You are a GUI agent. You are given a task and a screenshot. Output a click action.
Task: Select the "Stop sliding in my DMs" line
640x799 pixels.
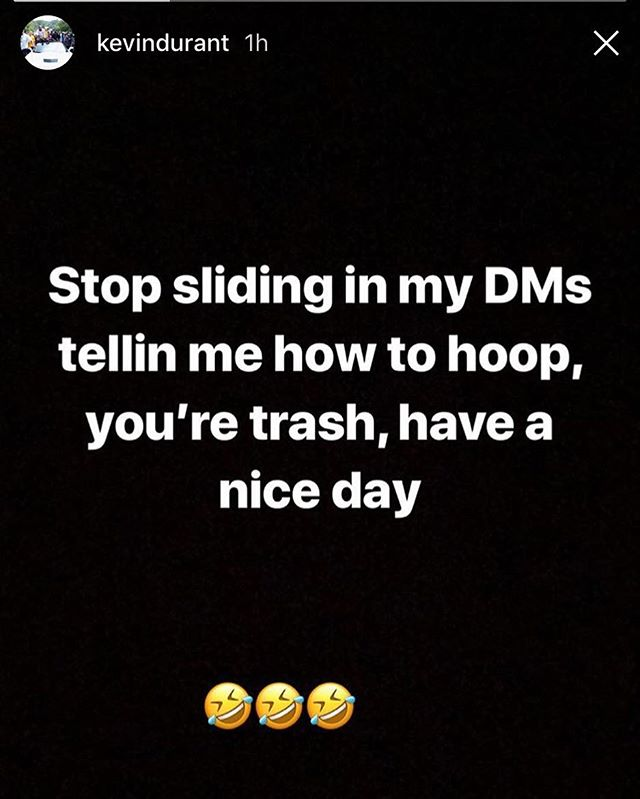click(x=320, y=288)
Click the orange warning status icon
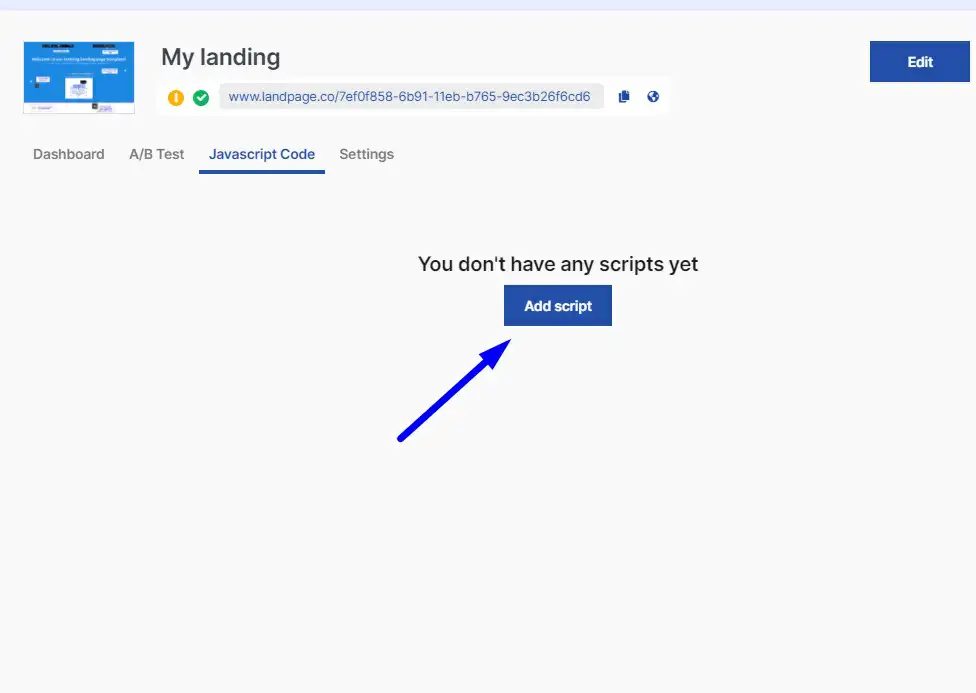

- - -

- _Task instructions_
Reproduce every line of the items above word for word, leaving out the pictures.

- _Expected answer_
You are a GUI agent. You are given a task and a screenshot. Output a click action.
Task: Select the "Stop sliding in my DMs" line
640x799 pixels.
click(x=320, y=288)
Click the orange warning status icon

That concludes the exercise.